(Stored data entries)
——————
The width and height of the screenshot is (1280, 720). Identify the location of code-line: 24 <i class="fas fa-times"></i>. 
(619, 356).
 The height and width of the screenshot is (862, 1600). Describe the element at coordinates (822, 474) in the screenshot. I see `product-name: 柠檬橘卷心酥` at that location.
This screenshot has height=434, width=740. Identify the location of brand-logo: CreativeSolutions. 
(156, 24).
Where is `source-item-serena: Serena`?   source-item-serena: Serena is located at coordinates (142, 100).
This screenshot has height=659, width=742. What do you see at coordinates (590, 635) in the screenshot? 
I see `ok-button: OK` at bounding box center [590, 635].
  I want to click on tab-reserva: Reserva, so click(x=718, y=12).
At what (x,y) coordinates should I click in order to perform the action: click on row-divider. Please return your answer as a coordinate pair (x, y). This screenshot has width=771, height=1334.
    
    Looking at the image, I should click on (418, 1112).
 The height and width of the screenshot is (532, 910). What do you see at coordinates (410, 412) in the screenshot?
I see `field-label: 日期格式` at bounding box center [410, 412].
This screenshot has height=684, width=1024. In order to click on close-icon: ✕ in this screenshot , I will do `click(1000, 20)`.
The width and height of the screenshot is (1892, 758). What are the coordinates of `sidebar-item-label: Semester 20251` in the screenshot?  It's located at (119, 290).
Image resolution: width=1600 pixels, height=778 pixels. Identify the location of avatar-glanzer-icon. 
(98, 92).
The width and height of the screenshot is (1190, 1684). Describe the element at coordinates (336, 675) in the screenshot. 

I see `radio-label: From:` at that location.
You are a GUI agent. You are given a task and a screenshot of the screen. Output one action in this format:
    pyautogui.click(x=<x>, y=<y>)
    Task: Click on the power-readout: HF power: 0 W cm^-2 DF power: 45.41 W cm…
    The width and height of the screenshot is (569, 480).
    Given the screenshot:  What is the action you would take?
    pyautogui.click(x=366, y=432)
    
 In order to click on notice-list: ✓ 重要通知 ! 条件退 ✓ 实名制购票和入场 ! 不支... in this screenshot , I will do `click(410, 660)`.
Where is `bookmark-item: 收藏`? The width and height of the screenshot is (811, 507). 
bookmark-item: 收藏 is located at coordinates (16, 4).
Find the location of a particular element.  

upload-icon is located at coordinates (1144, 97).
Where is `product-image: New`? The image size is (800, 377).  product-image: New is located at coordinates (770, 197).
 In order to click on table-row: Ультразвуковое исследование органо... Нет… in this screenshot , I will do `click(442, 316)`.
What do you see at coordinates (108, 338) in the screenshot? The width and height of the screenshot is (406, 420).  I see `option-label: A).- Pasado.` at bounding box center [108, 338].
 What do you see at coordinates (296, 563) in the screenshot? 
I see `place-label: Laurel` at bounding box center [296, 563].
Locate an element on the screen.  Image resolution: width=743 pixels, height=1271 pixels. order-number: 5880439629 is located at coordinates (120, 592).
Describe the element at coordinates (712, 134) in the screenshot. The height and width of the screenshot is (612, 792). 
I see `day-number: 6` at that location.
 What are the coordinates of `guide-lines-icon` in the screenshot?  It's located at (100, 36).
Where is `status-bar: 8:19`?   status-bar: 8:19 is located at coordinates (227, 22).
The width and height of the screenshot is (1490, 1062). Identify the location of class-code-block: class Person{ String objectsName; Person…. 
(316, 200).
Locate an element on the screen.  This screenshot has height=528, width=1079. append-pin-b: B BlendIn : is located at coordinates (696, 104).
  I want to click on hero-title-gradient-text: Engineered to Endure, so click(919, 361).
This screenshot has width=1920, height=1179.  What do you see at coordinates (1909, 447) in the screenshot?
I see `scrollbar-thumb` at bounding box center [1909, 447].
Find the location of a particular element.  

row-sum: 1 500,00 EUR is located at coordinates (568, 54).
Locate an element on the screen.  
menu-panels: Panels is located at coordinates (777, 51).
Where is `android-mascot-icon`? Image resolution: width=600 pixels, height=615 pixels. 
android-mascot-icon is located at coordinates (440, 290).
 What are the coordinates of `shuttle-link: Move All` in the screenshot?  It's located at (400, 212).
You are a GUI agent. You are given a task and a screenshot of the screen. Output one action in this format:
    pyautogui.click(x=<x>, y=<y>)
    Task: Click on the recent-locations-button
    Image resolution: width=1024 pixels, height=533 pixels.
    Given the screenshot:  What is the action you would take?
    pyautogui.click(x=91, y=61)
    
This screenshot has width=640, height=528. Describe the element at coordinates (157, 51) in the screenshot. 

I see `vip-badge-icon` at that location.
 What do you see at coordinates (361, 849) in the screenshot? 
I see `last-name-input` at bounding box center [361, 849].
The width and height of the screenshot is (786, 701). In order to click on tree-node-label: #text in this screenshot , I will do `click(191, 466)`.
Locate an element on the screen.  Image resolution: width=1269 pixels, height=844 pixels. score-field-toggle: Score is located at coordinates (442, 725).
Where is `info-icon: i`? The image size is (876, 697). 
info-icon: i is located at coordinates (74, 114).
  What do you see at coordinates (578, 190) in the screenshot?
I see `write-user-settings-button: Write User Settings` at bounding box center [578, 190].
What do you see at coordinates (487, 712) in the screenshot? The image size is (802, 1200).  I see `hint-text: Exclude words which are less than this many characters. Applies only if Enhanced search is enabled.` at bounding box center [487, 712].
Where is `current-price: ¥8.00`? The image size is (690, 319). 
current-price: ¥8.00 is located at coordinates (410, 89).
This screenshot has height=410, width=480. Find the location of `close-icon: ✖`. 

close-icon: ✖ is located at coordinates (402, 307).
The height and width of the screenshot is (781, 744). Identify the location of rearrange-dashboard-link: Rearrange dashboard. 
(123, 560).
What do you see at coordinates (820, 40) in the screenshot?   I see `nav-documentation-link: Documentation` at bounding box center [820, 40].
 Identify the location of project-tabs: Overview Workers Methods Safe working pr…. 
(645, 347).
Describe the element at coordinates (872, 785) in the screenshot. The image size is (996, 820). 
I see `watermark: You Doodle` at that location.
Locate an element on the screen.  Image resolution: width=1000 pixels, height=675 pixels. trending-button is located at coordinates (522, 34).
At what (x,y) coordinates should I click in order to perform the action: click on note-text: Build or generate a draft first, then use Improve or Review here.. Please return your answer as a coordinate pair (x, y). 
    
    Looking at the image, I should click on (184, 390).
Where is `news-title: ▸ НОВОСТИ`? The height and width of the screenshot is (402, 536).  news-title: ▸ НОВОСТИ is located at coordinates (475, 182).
——————
Job item: Copy the items above verbatim, from the very first line through the line containing "This screenshot has height=684, width=1024.", and include that final line.

Your response:
The width and height of the screenshot is (1280, 720). Identify the location of code-line: 24 <i class="fas fa-times"></i>. 
(619, 356).
 The height and width of the screenshot is (862, 1600). Describe the element at coordinates (822, 474) in the screenshot. I see `product-name: 柠檬橘卷心酥` at that location.
This screenshot has height=434, width=740. Identify the location of brand-logo: CreativeSolutions. 
(156, 24).
Where is `source-item-serena: Serena`?   source-item-serena: Serena is located at coordinates (142, 100).
This screenshot has height=659, width=742. What do you see at coordinates (590, 635) in the screenshot? 
I see `ok-button: OK` at bounding box center [590, 635].
  I want to click on tab-reserva: Reserva, so click(x=718, y=12).
At what (x,y) coordinates should I click in order to perform the action: click on row-divider. Please return your answer as a coordinate pair (x, y). This screenshot has width=771, height=1334.
    
    Looking at the image, I should click on (418, 1112).
 The height and width of the screenshot is (532, 910). What do you see at coordinates (410, 412) in the screenshot?
I see `field-label: 日期格式` at bounding box center [410, 412].
This screenshot has height=684, width=1024. In order to click on close-icon: ✕ in this screenshot , I will do `click(1000, 20)`.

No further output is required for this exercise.